El exfuncionario Palocci fue acusado por la fiscal Laura Gonzalves Tessler, responsable por la investigación, de haber actuado como intermediario en las negociaciones para que Odebrecht, la mayor constructora de Brasil y cuyos principales ejecutivos ya fueron condenados por la trama de corrupción de Petrobras, depositara entre 2008 y 2013 unos 128 millones de reales (38,8 millones de dólares al cambio actual) en cuentas bancarias vinculadas al exministro y al PT.
La principal prueba es un documento archivado en el teléfono móvil del expresidente de la constructora, Marcelo Odebrecht, en el que figuran pagos a políticos por favores recibidos por la empresa y donde el exministro es identificado como "El Italiano".
Según la fiscalía, entre los casos en que Palocci supuestamente intervino a favor de la constructora se destacan un decreto que ofrecía beneficios fiscales a empresas -entre ellas a Odebrecht-, el aumento de los créditos del banco brasileño de fomento para obras públicas en Angola -en donde la constructora tiene varios proyectos- y una licitación de Petrobras.
Además, los fiscales insistieron en presentar a Palocci como el interlocutor de Odebrecht en un negocio para comprar un edificio por 14 millones de reales (unos 4,2 millones de dólares) en San Pablo que estaría destinado a la construcción del Instituto Lula.
En tanto, la detención provocó una fuerte polémica que incomodó al Gobierno de Michel Temer.
El domingo, en un acto de la campaña para las elecciones municipales en Ribeirão Petro, en el interior de San Pablo y donde Palocci fue alcalde, el ministro de Justicia, Alexandre de Moraes, dijo que "esta semana habrá novedades. Pueden estar tranquilos".

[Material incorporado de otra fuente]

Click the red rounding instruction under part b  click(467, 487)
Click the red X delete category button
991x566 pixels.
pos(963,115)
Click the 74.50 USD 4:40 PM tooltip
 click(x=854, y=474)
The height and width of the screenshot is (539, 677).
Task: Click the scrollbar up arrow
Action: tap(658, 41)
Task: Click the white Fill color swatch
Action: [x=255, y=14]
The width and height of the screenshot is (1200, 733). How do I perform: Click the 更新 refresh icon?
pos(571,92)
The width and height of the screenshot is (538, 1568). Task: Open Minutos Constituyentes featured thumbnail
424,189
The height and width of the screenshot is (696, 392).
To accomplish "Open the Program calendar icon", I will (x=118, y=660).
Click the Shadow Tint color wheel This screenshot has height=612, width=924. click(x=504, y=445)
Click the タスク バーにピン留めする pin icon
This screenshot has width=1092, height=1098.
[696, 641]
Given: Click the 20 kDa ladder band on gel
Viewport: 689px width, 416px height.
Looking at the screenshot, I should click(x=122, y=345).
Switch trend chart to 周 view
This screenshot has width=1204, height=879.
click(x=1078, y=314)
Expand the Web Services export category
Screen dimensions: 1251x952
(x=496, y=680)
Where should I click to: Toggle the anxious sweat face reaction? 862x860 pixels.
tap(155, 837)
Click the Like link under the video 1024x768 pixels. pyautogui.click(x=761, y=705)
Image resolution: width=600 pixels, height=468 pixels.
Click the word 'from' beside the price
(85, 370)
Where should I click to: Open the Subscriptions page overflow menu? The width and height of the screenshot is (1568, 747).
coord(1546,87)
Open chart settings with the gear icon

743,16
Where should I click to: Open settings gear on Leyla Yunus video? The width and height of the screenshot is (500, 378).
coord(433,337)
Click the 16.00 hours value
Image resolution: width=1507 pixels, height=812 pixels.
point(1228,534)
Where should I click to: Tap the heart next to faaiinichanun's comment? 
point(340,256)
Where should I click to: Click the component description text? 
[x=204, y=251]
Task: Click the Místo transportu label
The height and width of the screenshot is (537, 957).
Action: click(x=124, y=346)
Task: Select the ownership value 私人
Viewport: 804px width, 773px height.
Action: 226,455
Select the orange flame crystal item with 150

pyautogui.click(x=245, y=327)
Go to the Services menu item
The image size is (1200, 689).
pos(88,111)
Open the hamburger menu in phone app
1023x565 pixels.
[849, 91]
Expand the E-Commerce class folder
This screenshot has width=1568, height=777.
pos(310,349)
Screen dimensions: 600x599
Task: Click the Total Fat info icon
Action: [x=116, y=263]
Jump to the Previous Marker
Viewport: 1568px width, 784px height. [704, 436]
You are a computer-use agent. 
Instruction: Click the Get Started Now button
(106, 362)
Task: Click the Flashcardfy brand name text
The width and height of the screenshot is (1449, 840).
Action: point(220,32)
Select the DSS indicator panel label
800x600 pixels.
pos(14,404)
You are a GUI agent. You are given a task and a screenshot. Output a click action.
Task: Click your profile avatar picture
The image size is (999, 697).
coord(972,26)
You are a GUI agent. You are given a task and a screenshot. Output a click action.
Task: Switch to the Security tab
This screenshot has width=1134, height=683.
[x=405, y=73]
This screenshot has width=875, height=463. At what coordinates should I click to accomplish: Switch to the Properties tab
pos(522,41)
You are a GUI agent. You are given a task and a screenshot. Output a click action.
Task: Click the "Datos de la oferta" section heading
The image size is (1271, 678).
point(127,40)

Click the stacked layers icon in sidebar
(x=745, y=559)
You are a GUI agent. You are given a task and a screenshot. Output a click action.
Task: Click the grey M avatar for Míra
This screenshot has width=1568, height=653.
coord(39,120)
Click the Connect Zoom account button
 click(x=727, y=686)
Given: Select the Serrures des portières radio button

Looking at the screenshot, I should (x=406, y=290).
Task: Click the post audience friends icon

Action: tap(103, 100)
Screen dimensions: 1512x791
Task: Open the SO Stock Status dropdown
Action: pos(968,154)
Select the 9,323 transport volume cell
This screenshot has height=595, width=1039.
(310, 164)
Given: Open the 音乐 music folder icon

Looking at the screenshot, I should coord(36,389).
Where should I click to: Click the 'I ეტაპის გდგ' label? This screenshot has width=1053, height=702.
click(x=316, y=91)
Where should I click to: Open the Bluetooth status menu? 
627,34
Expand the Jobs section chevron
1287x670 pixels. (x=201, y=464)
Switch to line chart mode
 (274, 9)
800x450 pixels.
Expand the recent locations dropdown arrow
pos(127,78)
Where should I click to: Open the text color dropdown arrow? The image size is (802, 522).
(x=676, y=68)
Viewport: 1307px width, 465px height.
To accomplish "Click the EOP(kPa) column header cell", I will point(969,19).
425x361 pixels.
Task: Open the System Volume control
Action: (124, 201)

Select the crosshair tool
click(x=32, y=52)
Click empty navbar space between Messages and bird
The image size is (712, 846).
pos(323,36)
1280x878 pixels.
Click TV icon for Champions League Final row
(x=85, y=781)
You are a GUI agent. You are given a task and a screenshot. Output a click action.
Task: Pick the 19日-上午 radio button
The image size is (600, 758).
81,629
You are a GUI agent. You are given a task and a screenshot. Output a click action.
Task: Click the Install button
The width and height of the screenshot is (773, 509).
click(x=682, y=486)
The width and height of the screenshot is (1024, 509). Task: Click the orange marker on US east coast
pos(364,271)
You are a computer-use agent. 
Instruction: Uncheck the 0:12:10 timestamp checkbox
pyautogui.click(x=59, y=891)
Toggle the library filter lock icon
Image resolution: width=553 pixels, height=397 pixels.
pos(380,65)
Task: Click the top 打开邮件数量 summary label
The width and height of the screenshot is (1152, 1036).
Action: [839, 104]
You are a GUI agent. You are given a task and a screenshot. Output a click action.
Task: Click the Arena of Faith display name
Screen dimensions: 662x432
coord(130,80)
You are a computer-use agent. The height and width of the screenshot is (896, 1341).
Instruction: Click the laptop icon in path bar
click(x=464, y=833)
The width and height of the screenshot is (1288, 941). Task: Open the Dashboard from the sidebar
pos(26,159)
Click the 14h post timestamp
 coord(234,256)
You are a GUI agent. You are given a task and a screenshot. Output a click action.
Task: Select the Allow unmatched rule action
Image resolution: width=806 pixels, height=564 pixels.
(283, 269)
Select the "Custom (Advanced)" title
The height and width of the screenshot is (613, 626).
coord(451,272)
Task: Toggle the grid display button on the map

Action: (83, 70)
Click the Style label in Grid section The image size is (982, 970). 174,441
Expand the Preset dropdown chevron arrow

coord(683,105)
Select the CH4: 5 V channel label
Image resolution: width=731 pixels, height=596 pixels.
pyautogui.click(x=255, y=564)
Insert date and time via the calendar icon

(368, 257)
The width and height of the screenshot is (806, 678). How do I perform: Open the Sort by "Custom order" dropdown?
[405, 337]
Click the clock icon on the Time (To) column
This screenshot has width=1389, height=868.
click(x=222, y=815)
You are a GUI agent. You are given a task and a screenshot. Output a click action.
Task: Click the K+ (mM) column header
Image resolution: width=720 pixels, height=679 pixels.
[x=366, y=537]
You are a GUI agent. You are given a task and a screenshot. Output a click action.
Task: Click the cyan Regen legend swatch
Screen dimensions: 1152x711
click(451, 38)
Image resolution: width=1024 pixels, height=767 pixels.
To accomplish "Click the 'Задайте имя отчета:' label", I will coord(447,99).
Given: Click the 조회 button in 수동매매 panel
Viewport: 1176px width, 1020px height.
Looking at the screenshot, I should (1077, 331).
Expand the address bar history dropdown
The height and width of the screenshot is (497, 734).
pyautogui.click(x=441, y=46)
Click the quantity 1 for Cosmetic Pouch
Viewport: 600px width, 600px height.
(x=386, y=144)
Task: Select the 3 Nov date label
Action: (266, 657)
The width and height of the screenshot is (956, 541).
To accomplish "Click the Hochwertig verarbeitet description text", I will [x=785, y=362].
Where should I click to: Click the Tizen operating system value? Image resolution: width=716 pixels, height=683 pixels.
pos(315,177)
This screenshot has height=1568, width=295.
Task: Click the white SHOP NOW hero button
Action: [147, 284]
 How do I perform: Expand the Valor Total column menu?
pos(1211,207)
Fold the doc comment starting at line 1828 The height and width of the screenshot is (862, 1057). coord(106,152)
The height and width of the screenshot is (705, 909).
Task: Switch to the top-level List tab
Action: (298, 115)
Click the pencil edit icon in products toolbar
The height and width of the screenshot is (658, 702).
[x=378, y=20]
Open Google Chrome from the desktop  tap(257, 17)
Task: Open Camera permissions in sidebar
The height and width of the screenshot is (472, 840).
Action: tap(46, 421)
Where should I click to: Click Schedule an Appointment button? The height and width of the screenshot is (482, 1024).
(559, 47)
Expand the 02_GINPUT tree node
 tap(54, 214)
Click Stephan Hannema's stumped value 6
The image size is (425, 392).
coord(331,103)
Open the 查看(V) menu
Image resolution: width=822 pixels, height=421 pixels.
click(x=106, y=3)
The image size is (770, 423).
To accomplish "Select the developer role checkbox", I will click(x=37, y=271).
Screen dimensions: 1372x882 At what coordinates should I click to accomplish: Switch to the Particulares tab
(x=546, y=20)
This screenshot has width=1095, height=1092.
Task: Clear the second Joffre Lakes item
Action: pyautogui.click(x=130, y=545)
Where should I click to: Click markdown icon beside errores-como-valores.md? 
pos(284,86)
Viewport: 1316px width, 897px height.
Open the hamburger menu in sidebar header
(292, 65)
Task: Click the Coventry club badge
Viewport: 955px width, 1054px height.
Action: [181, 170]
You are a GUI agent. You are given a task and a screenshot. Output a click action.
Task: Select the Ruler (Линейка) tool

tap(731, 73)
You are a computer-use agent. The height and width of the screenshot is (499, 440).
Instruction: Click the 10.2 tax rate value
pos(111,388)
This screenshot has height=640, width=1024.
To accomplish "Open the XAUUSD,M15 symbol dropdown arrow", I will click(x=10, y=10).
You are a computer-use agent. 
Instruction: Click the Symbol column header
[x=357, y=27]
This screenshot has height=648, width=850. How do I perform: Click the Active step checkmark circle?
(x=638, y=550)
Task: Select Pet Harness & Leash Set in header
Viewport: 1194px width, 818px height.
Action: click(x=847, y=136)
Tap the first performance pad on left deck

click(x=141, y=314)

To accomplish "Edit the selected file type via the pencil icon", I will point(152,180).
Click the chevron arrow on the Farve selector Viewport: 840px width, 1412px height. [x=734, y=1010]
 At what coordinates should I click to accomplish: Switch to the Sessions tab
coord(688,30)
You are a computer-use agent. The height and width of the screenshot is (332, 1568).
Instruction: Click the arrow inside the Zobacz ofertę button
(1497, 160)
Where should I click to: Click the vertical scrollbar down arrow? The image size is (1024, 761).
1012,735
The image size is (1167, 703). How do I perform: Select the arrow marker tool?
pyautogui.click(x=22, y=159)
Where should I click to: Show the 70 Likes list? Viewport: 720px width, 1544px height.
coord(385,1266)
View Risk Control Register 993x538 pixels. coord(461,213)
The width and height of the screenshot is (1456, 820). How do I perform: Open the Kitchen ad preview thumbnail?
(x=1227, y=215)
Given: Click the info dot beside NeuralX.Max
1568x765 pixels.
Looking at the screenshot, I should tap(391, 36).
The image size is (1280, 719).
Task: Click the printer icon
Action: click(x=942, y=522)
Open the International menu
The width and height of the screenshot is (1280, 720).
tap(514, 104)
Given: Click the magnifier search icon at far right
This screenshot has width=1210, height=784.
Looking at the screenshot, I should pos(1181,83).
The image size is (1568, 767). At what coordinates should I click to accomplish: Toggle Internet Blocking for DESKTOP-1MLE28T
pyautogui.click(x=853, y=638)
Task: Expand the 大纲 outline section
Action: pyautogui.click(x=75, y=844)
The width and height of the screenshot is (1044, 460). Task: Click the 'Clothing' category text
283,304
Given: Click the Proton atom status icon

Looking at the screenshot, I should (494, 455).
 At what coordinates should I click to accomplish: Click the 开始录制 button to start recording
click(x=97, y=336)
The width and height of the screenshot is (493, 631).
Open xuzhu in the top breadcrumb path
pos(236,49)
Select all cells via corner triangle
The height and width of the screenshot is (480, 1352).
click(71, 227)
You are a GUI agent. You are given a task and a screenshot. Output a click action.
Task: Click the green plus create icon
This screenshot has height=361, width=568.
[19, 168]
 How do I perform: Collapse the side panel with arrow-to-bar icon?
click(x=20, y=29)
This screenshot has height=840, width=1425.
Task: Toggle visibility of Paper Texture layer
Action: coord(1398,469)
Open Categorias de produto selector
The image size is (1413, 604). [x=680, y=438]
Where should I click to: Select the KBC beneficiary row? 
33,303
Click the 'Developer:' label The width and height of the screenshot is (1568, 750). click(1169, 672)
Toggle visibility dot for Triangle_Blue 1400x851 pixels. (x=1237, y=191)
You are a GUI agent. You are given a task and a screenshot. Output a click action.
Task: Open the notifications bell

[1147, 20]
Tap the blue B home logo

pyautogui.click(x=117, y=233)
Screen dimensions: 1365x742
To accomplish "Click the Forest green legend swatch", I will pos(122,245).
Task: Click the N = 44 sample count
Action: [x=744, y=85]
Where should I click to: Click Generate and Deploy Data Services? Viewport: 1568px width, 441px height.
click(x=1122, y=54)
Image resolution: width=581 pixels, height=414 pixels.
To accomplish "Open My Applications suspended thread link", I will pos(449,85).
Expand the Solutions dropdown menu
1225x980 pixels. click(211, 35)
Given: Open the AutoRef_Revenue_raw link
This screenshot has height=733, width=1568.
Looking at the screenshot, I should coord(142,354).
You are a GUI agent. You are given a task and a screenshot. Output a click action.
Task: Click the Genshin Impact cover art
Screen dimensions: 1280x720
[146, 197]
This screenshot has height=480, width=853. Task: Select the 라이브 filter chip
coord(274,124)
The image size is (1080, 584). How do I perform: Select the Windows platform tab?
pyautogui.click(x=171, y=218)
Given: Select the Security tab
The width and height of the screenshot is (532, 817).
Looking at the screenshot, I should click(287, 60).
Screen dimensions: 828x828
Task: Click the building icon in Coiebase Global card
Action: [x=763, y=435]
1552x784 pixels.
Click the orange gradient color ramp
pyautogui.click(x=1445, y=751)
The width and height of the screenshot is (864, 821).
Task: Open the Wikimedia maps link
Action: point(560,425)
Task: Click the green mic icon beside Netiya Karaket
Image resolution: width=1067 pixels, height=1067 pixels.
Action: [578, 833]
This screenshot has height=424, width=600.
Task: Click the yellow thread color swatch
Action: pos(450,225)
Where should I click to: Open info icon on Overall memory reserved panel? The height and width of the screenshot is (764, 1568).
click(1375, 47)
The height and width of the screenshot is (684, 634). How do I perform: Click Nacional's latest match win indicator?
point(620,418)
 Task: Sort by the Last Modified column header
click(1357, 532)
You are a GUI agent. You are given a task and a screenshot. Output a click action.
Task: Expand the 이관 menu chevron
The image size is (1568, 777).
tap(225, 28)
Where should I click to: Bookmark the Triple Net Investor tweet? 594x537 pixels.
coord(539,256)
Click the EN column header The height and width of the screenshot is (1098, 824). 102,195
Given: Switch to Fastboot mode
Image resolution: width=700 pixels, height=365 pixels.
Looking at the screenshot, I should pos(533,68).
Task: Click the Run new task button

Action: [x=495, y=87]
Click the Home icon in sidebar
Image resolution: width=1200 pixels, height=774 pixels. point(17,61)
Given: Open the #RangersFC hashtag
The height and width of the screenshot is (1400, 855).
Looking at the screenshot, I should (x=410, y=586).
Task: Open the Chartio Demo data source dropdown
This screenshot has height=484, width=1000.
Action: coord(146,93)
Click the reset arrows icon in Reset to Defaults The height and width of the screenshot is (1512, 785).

La referencia obligó a la Policía Federal a aclarar que no le dio al funcionario información secreta sobre sus próximos movimientos y generó conmoción en el Congreso, donde se lanzaron pedidos para que el Ministerio Público investigue y para que el ministro sea interpelado. En medio de la controversia, Temer anticipó que convocará a su ministro y filtró a la prensa su "molestia". En tanto, De Moraes explicó a la prensa que sólo había querido transmitir que la investigación del "petrolão" no será paralizada por el Gobierno, sino que "llegará hasta el fin".